▶ **Texte à lire**:
Intervention de Xavier Ronsin

Réunion du mercredi 20 mai 2020 à 15h30
Commission d'enquête sur les obstacles à l'indépendance du pouvoir judiciaire

Xavier Ronsin, président de la Conférence des premiers présidents de cour d'appel :

La Conférence regroupe les 36 premiers présidents des cours d'appel judiciaires. Son bureau est composé de cinq membres élus. J'en suis membre depuis un an et demi et préside la Conférence depuis janvier 2020, pour un an. La Conférence fonctionnant par consensus : l'ensemble des membres n'est engagé que si deux tiers des voix ont pu être réunis sur un projet de résolution. Magistrat depuis quarante ans, j'ai occupé diverses fonctions au siège, au parquet et en administration centrale.

Le chapitre premier du recueil des obligations déontologiques du Conseil supérieur de la magistrature (CSM) s'ouvre ainsi : « L'indépendance de l'autorité judiciaire est un principe fondamental de valeur constitutionnelle, découlant du principe de séparation des pouvoirs. Elle constitue l'une des garanties de l'État de droit. Elle est, pour la société, la condition de sa confiance dans la justice. Elle est, pour le justiciable, la condition d'un procès équitable. Elle est, pour le magistrat, la condition de sa légitimité. »

La notion d'indépendance, institutionnelle et personnelle, participe de la colonne vertébrale de la magistrature et les règles déontologiques encadrent sa vision subjective. Cette notion est d'autant plus importante qu'elle peut se révéler fragile, dans nos vieilles démocraties comme dans les jeunes issues de l'effondrement de l'URSS.

L'évolution de l'office et des marges d'appréciation du juge, qui n'était que la « bouche de la loi » en 1789, sont en outre considérables depuis 50 ans, notamment du fait de la possibilité d'effectuer des contrôles de conventionnalité et de proportionnalité reconnus par la jurisprudence de Strasbourg.

L'indépendance n'a cependant vocation ni à faire plaisir au juge ni à servir son confort personnel. Ce n'est pas l'autre nom du corporatisme. C'est une puissante exigence pour le juge comme pour l'appareil judiciaire, qui à la fois justifie les garanties statutaires du corps – notamment l'inamovibilité des magistrats du siège – et s'impose aux hommes et aux femmes qui rendent la justice. Cela renvoie au savoir-être et au savoir-faire du magistrat, à son éthique personnelle comme à son respect des obligations déontologiques.

▶ **À faire**:
- a) D'après le texte à lire, combien de premiers présidents de cour d'appel la Conférence regroupe-t-elle ?
- b) Recopiez le passage du texte à lire qui commence par « L'évolution de l'office » et se poursuit jusqu'à « jurisprudence de Strasbourg. », en substituant « cinquante ans » à « 50 ans ».

[Éléments issus d'une source de données]
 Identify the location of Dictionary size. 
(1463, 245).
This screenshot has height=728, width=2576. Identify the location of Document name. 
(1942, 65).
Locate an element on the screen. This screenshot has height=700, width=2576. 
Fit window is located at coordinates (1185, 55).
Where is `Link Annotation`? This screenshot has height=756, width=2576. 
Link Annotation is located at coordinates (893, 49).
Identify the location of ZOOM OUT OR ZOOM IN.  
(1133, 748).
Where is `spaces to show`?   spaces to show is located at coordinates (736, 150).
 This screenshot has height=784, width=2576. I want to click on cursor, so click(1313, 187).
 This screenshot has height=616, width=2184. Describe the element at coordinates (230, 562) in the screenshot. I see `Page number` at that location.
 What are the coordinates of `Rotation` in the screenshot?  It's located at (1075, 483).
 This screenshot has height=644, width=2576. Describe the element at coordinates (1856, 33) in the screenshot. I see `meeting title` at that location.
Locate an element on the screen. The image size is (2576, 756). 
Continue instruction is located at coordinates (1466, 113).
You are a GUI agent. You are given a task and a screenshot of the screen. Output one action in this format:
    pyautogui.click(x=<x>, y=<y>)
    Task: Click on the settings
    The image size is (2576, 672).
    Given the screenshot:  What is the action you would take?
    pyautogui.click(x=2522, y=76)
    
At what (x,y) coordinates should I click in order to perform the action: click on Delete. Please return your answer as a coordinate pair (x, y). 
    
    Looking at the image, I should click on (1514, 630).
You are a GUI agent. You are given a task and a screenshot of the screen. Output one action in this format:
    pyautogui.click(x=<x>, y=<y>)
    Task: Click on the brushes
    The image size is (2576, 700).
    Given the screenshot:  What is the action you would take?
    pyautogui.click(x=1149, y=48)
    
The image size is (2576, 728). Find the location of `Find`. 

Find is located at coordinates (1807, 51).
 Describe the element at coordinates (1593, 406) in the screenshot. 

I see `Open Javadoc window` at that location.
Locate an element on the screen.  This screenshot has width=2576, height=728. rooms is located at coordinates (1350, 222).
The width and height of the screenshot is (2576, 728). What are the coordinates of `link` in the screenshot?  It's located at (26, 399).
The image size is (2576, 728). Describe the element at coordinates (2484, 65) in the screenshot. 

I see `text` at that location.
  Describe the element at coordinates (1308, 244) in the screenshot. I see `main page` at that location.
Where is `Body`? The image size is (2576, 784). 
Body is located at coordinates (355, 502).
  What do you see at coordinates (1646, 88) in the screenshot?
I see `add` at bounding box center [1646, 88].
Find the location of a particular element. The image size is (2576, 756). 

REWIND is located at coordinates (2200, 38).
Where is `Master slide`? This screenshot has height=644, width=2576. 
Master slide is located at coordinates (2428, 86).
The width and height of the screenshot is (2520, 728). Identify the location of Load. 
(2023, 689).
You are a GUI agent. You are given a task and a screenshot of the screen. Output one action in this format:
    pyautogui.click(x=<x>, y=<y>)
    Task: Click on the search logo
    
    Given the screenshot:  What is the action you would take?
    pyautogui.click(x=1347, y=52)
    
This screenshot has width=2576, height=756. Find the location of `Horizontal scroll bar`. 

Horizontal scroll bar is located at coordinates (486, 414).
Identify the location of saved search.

▶ **Réponses attendues**:
- a) 36.

- b)
L'évolution de l'office et des marges d'appréciation du juge, qui n'était que la « bouche de la loi » en 1789, sont en outre considérables depuis cinquante ans, notamment du fait de la possibilité d'effectuer des contrôles de conventionnalité et de proportionnalité reconnus par la jurisprudence de Strasbourg.